__Short task__: Turn every line of the records into a JSON list of strings, one string per line, skipping blank lines. Leave the pictures out.

Records taken from a collection:
==*==

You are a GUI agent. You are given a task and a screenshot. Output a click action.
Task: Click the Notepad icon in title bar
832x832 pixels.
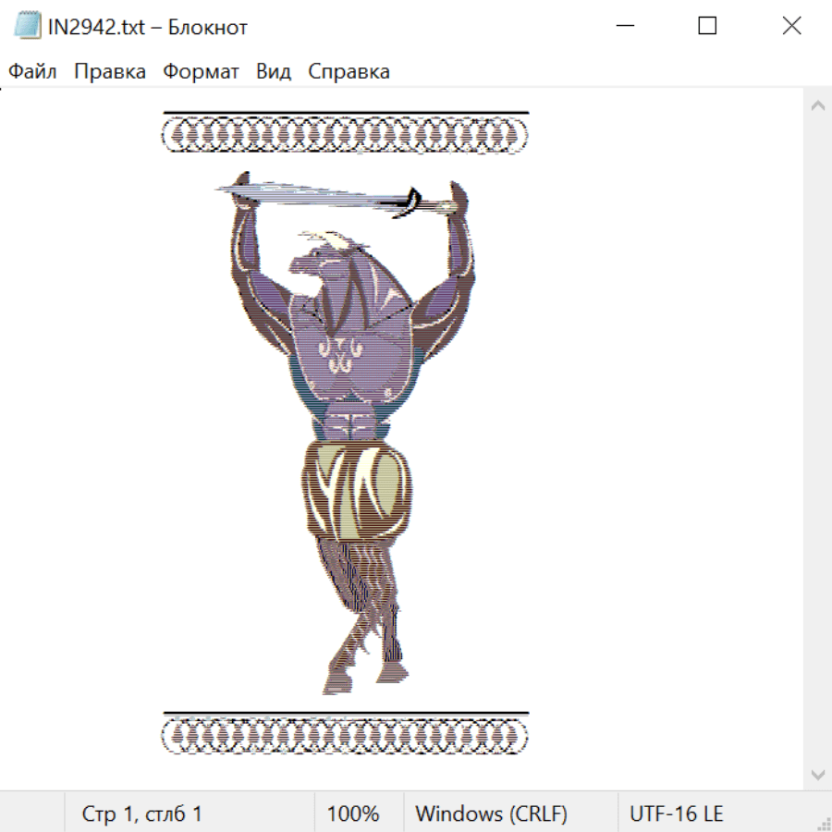click(28, 26)
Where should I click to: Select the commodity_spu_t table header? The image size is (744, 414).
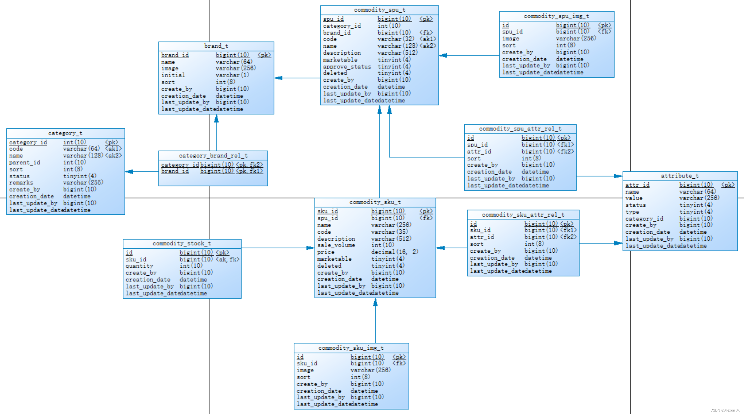tap(379, 10)
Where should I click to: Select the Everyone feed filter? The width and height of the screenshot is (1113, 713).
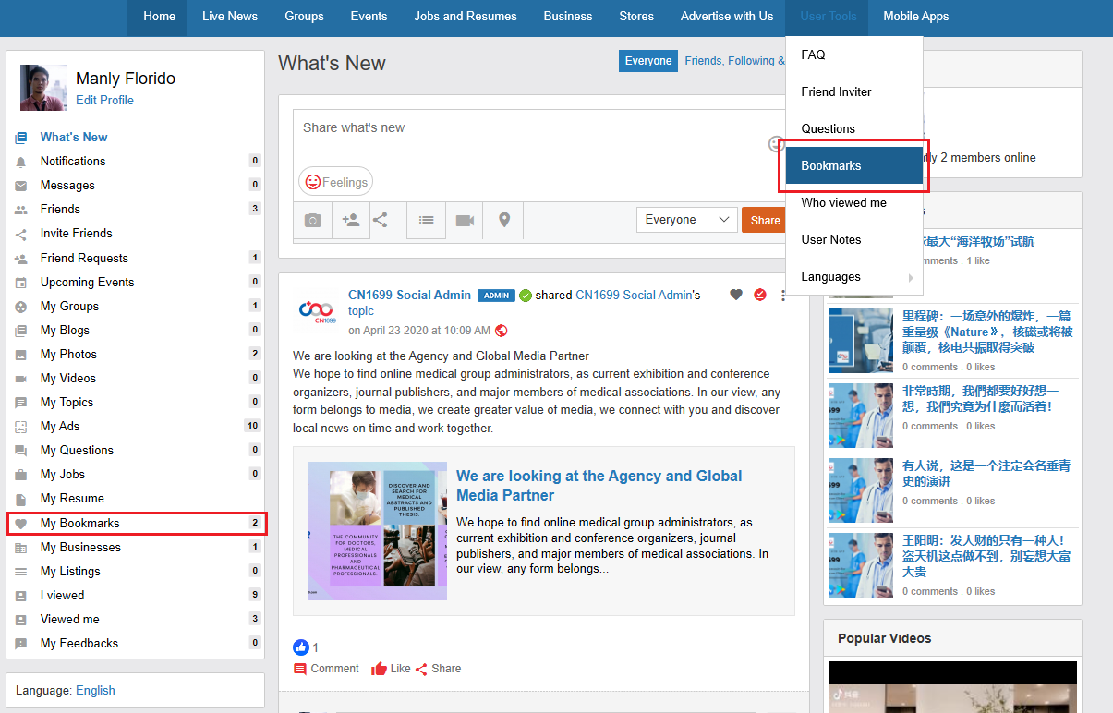point(647,61)
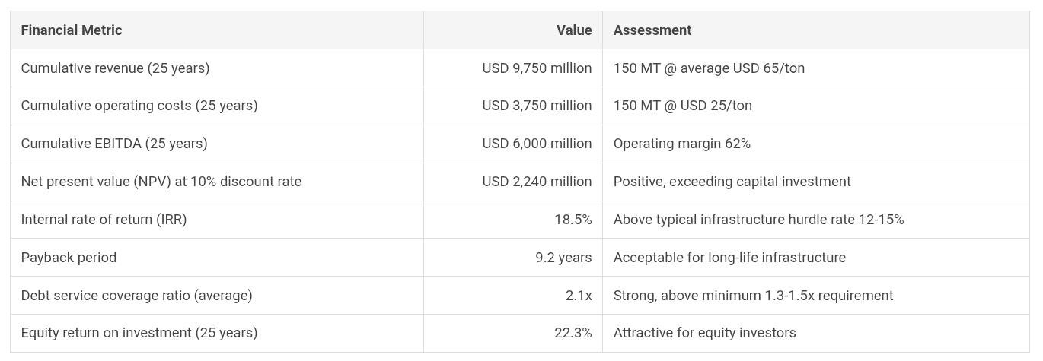Click the Assessment column header

[652, 30]
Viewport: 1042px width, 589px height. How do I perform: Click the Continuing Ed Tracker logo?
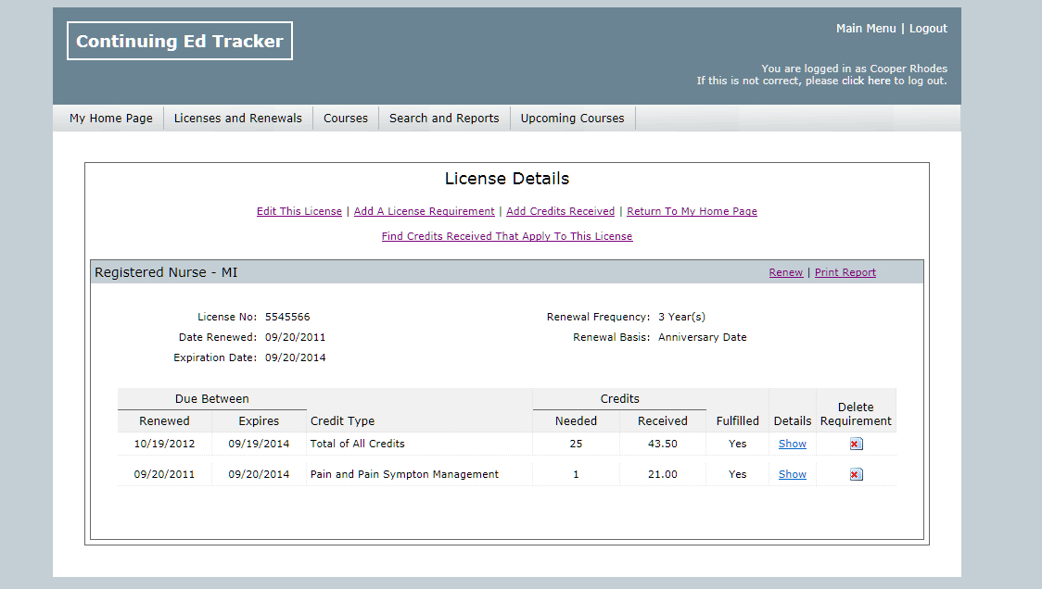[180, 42]
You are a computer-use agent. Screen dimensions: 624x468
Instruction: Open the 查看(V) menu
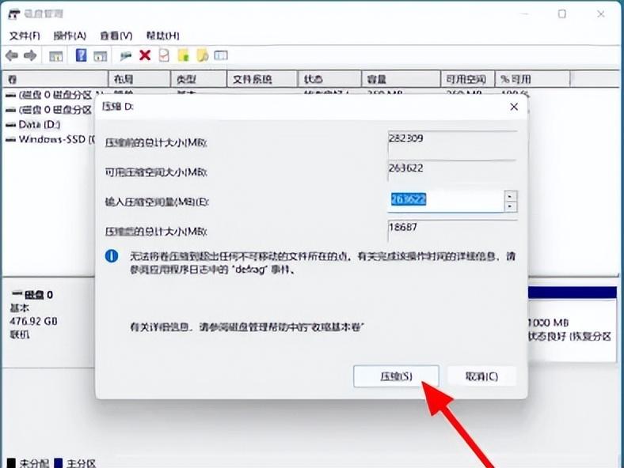(116, 36)
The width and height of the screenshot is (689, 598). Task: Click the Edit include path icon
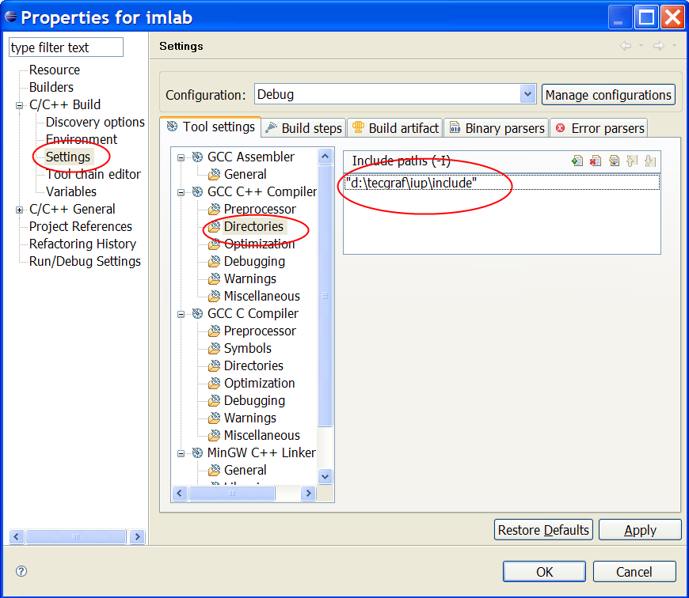(x=614, y=161)
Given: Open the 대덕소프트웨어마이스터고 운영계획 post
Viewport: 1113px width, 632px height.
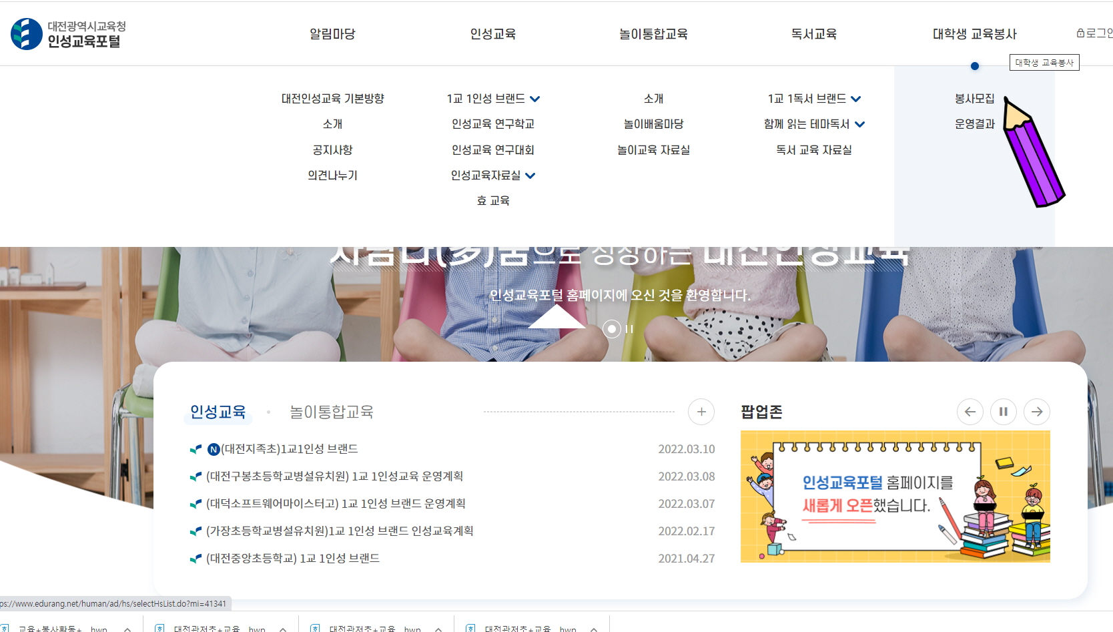Looking at the screenshot, I should click(336, 504).
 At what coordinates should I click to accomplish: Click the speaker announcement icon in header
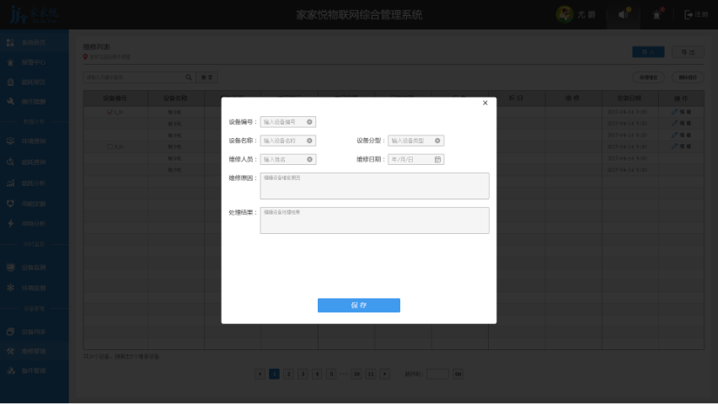[623, 14]
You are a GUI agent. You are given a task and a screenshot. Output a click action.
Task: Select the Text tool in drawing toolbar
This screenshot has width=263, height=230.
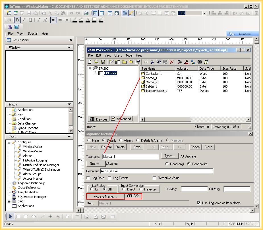(x=77, y=217)
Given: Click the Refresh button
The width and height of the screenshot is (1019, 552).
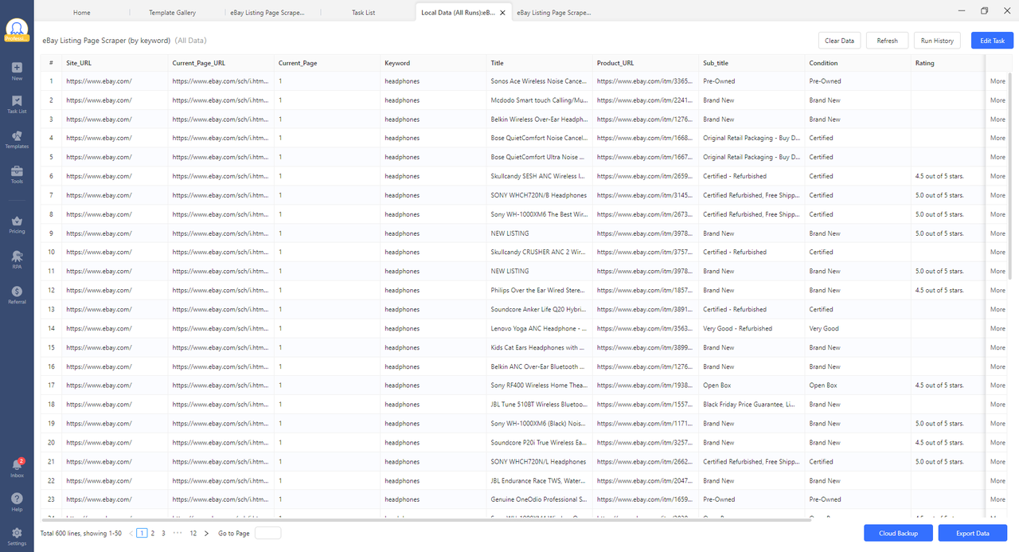Looking at the screenshot, I should [x=887, y=40].
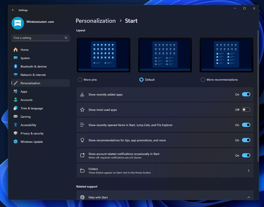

==*==

__Response to the exercise__:
[
  "You are a GUI agent. You are given a task and a screenshot. Output a click action.",
  "Task: Click the Notepad icon in title bar",
  "832x832 pixels.",
  "click(28, 26)",
  "Where should I click to: Select the commodity_spu_t table header? The image size is (744, 414).",
  "tap(379, 10)",
  "Where should I click to: Select the Everyone feed filter? The width and height of the screenshot is (1113, 713).",
  "point(647,61)",
  "Click the Assessment column header",
  "[652, 30]",
  "Viewport: 1042px width, 589px height. How do I perform: Click the Continuing Ed Tracker logo?",
  "[180, 42]",
  "You are a computer-use agent. Screen dimensions: 624x468",
  "Instruction: Open the 查看(V) menu",
  "(116, 36)",
  "The width and height of the screenshot is (689, 598). Task: Click the Edit include path icon",
  "(x=614, y=161)",
  "Given: Open the 대덕소프트웨어마이스터고 운영계획 post",
  "Viewport: 1113px width, 632px height.",
  "Looking at the screenshot, I should click(336, 504).",
  " At what coordinates should I click to accomplish: Click the speaker announcement icon in header",
  "[623, 14]",
  "You are a GUI agent. You are given a task and a screenshot. Output a click action.",
  "Task: Select the Text tool in drawing toolbar",
  "This screenshot has width=263, height=230.",
  "(x=77, y=217)",
  "Given: Click the Refresh button",
  "The width and height of the screenshot is (1019, 552).",
  "Looking at the screenshot, I should [x=887, y=40]."
]